Hampir saja Naresh bertabrakan dengan mobil dari arah berlawanan.
"Astaga… hampir saja aku celaka."
Naresh terhindar dari kejadian berbahaya yang hampir merenggut nyawanya.
Pertemuan itu, membuat Naresh terjatuh dalam jurang kerinduan dan rasa penyesalan. Begitu juga dengan Dahayu yang seolah terjebak dalam lautan kegelisahan, ia hampir saja kehilangan keseimbangan antara logika dan perasaannya.
"Kenapa rasa itu muncul kembali? Kenapa aku bertemu dengannya disaat aku tidak siap seperti ini? Aku hampir saja tidak bisa mengendalikan hatiku. Kau terlalu sulit untuk dilupakan, hingga bayangmu pun tak sanggup untuk aku dustakan." Rasa sendu menggelayut di hati Dahayu kala itu. Jantungnya memang berdebar dengan irama yang tak beraturan dan tempo yang sangat cepat saat bertemu dengan Naresh.
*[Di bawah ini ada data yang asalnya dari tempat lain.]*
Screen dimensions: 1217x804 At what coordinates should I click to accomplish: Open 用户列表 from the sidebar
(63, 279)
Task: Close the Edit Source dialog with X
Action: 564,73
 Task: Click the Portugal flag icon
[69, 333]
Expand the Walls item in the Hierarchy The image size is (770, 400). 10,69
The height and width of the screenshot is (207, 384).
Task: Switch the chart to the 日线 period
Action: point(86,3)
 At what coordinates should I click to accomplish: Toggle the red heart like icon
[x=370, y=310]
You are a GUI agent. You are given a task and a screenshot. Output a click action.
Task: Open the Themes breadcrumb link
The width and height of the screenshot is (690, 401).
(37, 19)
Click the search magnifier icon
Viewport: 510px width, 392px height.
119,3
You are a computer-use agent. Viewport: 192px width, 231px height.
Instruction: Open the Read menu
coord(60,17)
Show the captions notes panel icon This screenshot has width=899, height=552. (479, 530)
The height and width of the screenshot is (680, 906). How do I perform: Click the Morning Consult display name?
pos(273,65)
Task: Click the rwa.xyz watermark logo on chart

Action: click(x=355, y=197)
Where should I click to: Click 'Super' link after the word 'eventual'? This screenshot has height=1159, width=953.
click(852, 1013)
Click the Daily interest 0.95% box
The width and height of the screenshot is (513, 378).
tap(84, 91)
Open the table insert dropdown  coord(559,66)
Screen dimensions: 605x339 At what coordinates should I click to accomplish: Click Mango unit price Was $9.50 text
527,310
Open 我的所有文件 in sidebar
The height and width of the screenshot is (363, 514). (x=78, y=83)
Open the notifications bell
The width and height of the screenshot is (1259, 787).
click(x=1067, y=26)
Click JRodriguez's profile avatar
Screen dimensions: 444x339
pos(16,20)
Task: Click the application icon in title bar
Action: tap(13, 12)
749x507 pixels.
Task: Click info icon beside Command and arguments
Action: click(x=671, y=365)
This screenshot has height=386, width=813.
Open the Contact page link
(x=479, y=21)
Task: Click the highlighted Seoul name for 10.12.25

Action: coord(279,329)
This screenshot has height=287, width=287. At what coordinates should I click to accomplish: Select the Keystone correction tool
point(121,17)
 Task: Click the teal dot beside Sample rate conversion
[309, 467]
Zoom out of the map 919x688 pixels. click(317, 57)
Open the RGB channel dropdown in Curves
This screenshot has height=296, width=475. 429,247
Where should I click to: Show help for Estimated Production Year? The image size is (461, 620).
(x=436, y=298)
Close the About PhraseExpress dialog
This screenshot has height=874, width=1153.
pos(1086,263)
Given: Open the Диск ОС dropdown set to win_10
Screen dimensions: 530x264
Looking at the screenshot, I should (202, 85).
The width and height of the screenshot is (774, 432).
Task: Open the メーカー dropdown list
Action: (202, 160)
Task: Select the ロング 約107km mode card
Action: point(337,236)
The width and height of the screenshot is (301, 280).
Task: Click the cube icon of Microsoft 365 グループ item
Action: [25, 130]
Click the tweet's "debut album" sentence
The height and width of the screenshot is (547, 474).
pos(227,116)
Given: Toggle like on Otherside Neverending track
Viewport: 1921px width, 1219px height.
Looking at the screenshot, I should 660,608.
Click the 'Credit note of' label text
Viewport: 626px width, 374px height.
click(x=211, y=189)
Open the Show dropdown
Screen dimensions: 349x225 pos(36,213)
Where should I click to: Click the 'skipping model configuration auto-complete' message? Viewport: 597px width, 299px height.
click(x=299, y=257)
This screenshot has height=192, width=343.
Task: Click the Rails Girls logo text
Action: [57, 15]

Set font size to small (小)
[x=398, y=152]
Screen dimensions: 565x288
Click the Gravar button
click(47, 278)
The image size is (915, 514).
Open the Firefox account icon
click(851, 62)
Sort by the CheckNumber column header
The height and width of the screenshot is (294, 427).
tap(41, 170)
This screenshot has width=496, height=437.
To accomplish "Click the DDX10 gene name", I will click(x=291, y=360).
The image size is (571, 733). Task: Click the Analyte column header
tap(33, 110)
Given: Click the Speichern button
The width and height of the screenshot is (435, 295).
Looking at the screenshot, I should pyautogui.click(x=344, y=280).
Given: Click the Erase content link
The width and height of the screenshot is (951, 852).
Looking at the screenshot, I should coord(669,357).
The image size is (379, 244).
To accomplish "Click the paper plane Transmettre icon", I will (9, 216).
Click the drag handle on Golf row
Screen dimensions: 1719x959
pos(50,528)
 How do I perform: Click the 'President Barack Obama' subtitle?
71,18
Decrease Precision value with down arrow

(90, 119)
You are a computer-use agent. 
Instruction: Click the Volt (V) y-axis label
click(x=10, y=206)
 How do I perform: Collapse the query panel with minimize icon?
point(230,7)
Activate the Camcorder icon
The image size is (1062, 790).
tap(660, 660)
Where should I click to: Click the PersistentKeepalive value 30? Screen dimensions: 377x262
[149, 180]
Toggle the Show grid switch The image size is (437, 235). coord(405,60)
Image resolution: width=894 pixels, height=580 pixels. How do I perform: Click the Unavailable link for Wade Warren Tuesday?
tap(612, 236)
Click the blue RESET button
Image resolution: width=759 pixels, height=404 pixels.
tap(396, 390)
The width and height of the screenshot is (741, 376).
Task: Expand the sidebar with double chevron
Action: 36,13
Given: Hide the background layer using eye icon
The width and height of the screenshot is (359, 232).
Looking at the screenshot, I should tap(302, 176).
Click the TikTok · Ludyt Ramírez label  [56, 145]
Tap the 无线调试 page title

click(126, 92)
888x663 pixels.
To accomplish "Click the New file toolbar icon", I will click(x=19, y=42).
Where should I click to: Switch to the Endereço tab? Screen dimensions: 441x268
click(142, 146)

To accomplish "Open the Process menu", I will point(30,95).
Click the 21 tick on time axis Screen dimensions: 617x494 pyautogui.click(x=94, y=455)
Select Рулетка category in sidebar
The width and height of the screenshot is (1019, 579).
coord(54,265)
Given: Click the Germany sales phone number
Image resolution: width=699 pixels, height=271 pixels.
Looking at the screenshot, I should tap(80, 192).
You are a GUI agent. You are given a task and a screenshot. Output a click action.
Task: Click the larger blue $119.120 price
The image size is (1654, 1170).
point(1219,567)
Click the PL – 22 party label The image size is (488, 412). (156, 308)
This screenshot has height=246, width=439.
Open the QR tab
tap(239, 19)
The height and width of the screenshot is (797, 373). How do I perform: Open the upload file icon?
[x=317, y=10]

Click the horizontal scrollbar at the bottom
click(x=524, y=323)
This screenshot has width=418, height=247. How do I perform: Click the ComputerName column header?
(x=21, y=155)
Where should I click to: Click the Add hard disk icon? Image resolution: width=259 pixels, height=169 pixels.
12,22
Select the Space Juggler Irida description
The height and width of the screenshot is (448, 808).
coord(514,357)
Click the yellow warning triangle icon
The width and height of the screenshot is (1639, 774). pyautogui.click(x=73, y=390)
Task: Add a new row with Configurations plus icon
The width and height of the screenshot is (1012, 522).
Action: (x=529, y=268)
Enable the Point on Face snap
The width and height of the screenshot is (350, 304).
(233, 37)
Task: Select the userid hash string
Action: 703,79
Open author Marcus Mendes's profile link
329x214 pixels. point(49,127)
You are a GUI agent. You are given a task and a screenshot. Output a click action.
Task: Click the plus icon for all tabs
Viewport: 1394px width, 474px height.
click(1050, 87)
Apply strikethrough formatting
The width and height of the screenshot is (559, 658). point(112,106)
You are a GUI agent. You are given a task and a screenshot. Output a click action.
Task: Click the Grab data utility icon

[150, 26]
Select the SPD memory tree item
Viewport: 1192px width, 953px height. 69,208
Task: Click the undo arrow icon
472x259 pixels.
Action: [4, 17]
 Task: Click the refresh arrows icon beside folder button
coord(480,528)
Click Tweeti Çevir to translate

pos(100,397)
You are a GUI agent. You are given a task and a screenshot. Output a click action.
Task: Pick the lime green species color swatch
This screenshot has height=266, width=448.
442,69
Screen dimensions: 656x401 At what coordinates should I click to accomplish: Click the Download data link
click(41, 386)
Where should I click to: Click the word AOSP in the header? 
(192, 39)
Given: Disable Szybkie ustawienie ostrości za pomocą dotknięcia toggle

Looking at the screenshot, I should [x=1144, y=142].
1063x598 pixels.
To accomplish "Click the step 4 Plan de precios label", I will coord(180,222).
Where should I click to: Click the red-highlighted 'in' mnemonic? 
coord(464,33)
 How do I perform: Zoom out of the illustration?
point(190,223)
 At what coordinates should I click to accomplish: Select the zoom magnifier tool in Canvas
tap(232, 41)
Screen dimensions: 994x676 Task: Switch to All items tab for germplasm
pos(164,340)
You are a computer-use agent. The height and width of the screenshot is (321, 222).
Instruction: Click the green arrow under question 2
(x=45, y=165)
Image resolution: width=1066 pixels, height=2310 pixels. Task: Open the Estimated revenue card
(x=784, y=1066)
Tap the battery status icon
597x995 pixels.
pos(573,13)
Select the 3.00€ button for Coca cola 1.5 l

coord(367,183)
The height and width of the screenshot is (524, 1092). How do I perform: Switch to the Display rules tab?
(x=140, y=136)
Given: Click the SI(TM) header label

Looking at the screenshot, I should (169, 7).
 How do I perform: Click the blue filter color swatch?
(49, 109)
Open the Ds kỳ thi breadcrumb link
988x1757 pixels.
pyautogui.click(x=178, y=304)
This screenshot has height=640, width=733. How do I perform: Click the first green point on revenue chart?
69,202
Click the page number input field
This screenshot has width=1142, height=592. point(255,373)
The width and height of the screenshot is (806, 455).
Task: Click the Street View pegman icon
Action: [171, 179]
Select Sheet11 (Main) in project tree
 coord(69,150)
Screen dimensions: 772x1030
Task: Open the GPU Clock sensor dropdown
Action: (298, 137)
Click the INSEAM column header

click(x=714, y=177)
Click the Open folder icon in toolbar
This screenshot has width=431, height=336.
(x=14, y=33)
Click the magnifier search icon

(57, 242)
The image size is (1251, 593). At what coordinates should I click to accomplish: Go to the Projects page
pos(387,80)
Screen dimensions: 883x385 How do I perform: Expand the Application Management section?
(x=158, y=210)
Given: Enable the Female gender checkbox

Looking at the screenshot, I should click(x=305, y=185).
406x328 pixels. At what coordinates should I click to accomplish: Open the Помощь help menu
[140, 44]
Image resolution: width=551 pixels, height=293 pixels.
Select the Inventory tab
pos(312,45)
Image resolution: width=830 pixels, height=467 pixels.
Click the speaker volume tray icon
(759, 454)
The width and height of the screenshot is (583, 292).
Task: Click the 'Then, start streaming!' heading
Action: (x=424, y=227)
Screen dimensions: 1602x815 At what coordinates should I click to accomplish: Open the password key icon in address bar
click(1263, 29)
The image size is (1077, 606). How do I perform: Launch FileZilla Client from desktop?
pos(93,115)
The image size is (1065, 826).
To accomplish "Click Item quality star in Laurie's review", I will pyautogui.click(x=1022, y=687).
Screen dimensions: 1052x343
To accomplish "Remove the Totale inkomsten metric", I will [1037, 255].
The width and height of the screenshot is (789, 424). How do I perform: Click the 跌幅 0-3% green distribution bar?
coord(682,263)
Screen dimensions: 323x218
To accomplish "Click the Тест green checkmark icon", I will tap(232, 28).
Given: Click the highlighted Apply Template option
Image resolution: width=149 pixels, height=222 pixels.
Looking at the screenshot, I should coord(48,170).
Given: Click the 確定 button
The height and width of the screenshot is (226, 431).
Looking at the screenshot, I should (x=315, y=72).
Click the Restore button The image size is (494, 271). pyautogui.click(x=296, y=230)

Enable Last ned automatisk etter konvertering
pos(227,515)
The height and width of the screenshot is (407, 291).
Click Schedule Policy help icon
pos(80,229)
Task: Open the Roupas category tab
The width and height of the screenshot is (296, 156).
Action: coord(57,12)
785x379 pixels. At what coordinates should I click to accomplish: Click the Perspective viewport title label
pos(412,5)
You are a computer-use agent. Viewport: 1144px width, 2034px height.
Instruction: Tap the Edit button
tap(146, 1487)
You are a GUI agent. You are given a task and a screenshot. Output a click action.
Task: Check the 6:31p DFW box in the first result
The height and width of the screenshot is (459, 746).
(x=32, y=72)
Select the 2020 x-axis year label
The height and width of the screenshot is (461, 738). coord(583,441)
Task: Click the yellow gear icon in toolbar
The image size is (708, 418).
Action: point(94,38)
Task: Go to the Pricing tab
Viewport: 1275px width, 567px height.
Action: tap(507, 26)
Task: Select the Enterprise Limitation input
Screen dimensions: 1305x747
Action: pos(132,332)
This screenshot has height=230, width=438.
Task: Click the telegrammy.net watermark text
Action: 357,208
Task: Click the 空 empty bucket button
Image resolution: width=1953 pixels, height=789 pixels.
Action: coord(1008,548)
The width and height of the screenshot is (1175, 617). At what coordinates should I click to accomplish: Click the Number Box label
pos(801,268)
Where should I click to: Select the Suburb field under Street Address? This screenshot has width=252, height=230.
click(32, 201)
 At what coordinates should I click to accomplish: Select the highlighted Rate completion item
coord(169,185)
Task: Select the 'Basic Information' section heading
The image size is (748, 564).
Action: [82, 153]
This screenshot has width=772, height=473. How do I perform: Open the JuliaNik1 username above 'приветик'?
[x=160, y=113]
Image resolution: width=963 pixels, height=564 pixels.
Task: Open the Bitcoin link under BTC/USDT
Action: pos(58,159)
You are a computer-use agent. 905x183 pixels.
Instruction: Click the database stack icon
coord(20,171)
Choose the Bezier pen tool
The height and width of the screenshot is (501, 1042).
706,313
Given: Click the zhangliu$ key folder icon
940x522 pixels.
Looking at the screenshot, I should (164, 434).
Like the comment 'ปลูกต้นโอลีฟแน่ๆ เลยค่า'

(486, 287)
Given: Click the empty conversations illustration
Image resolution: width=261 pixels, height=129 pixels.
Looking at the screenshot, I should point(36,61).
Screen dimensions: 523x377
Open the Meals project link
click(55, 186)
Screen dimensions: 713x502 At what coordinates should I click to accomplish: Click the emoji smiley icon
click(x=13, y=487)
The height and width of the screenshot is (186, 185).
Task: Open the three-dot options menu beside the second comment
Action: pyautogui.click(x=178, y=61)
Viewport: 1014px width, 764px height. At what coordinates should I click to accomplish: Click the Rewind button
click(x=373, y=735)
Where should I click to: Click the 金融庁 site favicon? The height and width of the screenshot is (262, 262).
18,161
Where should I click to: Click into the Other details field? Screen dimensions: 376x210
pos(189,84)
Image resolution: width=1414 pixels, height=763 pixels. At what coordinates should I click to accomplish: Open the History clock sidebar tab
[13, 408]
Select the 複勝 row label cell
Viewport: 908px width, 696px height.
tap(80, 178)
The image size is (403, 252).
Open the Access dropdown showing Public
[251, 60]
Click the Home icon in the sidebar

"Arghh… sudahlah, lebih baik aku menemui teman-temanku dan melanjutkan perjalanan ke luar negeri untuk bekerja kembali dengan Mrs. Kimberly." Dahayu sejenak mencoba melupakan Naresh yang sedang menguasai hati dan pikirannya. Ia pergi menemui teman-temannya untuk sekedar melepas rindu, setelah beberapa tahun tidak bertemu.
Waktu bergulir dengan begitu cepatnya, sang surya mulai menampakan jati dirinya. Dahayu bersiap meninggalkan negaranya, untuk menjemput mimpi di negeri asing.
Perjalanan yang ia tempuh tidaklah singkat, namun di sepanjang perjalanan itu, wajah Naresh kembali hadir bergeliat di pikirannya.
Bisikan rindu seolah menyatu dan menyeruak, menembus ke dalam sela-sela dinding pertahanan hati.
"Astaga, apa yang aku pikirkan? Tidak mungkin aku jatuh cinta untuk kedua kalinya dengan orang yang sama? Terlebih orang yang sudah melukaiku, rasanya ingin aku membuang jauh wajah itu dari otaku. Rasa yang tidak aku inginkan ini, kenapa kembali hadir? Jelas sekali dia tidak ingin aku hadir di hidupnya," ucap Dahayu lirih.
Wanita itu terlihat sedang berperang dengan perasaannya dan berjuang untuk melepaskan rasa cinta yang selama ini membelenggunya.
Jiwanya meronta ingin melepaskan tapi hatinya tak bisa berkutik dengan keadaan dan rasa yang kian mendera.
Sementara itu di sudut lain, Naresh terlihat gelisah. Berulang kali ia terlihat mondar mandir dengan hentakan kaki yang tak beraturan.
"Astaga… Dahayu. Aku harus berbuat apa supaya perjodohan kita tetap berlangsung? Kenyataanya kepergianmu adalah penyesalan terdalamku. Apa aku coba untuk menghubunginya saja?"
Pria itu meraih ponselnya dan mencari kontak wanita yang sedang membebani pikiran nya itu.
[Dahayu, apa hari ini kita bisa bertemu? Aku ingin mengajakmu untuk makan malam] Naresh.
Pesan itu tak kunjung terkirim, itu berarti kemungkinan ponsel Dahayu sedang tidak aktif.
"Belum terkirim juga pesanku. Kemana dia?" Keresahan terlihat dihati Naresh.
Meskipun pertemuan kedua itu penuh dengan dilema, namun setidaknya Naresh merasa lega, karena Dahayu pun sama seperti dirinya yang masih melajang.
"Beruntung Dahayu belum menikah, itu berarti masih ada kesempatan untukku
mendekatinya seperti dulu."
Kegelisahan Naresh tiba-tiba terhenti, saat ibunya mengetuk pintu kamarnya.